Willemien had gehoopt meer plezier van haar voorstel te beleven. André schudde het hoofd, terwijl hij haar met comischen ernst aanzag. Zulk een travesti scheen hem een waagstuk! Daarom poogde hij de zwarigheid uit den weg te ruimen, en zei schielijk
„Nu, dat is van later zorg! Maar, als het stuk er is, dan moeten we onophoudelijk repeteeren, en waar zullen we dat doen…”
„Bij ons, dat spreekt van zelf! Laat dat maar aan mij over! Ik zal mama wel het een of ander zeggen.”
Willemien sprak zoo beslist, dat hare oudste zuster er vreemd van opzag. Toch vond Kee goed met een flinken hoofdknik alles toe te geven.
De drie jongelieden waren den grooten rijweg genaderd, en besloten naar de tent terug te wandelen, daar zij geene muziek meer hoorden, en begrepen, dat het concert afgeloopen was. Op het punt van zich om te keeren greep Willemien plotseling als door eene hevige gemoedsbeweging overweldigd den arm van André en fluisterde:
„Kijk, dáar, dáar!”
André zag naar de aangewezen richting, en bespeurde een ordinair huurrijtuig met ééne dame er in langzaam voortrollend te midden der fraaie equipages.
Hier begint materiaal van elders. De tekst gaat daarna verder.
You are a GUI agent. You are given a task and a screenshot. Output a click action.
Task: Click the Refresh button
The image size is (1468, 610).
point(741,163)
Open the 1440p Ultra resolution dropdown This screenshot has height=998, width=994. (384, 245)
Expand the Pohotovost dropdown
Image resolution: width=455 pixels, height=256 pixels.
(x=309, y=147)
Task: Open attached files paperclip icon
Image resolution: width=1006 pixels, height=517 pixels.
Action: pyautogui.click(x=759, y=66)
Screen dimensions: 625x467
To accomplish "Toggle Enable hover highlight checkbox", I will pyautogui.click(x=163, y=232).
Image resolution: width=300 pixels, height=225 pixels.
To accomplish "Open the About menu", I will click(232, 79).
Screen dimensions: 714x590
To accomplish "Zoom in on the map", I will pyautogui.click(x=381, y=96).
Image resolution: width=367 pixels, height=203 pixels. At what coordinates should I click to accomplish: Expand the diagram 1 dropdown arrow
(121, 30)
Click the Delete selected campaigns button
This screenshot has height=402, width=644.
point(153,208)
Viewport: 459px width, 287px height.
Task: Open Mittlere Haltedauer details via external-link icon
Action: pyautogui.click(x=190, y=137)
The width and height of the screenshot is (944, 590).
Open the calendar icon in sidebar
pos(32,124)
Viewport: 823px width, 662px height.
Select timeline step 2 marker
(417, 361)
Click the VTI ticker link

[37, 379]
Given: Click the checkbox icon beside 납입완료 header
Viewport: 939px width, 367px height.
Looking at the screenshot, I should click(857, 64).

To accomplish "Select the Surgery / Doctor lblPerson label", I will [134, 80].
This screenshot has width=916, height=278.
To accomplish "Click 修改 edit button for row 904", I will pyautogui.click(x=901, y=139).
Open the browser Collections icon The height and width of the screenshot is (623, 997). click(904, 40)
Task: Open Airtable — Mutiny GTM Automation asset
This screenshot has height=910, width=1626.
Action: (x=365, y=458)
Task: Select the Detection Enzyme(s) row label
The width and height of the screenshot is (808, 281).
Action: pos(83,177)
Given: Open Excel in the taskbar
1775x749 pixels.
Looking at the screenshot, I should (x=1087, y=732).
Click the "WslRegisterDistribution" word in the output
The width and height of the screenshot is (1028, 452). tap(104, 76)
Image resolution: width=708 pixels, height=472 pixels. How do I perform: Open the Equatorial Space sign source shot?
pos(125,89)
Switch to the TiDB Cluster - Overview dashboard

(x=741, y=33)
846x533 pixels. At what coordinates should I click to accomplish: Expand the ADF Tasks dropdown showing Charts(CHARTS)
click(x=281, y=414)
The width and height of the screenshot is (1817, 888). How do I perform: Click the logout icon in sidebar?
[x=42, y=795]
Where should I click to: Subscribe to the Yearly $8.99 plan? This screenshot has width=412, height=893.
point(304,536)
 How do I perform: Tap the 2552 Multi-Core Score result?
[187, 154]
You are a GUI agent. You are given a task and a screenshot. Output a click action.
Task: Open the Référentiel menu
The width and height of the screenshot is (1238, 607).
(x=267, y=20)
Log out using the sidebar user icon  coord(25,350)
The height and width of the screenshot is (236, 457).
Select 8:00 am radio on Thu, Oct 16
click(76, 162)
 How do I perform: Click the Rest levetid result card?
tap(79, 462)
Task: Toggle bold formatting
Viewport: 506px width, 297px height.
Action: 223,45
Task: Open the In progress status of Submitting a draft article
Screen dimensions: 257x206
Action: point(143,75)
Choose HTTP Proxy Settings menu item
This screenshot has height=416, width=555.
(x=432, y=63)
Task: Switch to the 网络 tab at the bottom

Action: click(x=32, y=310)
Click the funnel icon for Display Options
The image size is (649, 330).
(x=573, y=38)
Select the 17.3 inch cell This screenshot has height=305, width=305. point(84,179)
De dame lette weinig op de wandelaars, naar het scheen. Zij staarde peinzend naar het bladerendak boven haar hoofd, terwijl zij achteloos eene zilvergrijze parasol in de linkerhand hield. Zij was statig maar smaakvol in lichten rouw gekleed. De hoed van fijn zwart stroo was met lange, breede lichtpaarse linten onder de kin vastgeknoopt en bedwong nauwelijks een schat van glinsterende, donkerbruine krullen, die over schouders en rug golfden. Het gelaat dier vrouw was innemend, hare donkere, schitterende oogen fonkelden met hartstochtelijken gloed. De voorbijgangers vestigden nieuwsgierige of bewonderende blikken op het rijtuig.
Willemien kneep André in den arm, en riep
„Daar heb je onze mevrouw! Dat is mevrouw De Huibert!”
TWEEDE HOOFDSTUK.
Het huishouden van een „bachelor”
Des Zondagsmorgens liet Van Pommeren met kerkelijken ijver de valgordijnen voor de groote ruiten van den winkel hangen. Geen boos voorbijgangersoog mocht dan den blik naar binnen slaan, om al de weelde der pas voltooiden zwarte rokken, uniformjassen, zomerpantalons en witte vesten te aanschouwen. Van heel de glorie der weidsche kleermakerszaak was thans niets zichtbaar als de groote vergulde letters op de ramen en het wapenschild boven den hoofdingang van den winkel.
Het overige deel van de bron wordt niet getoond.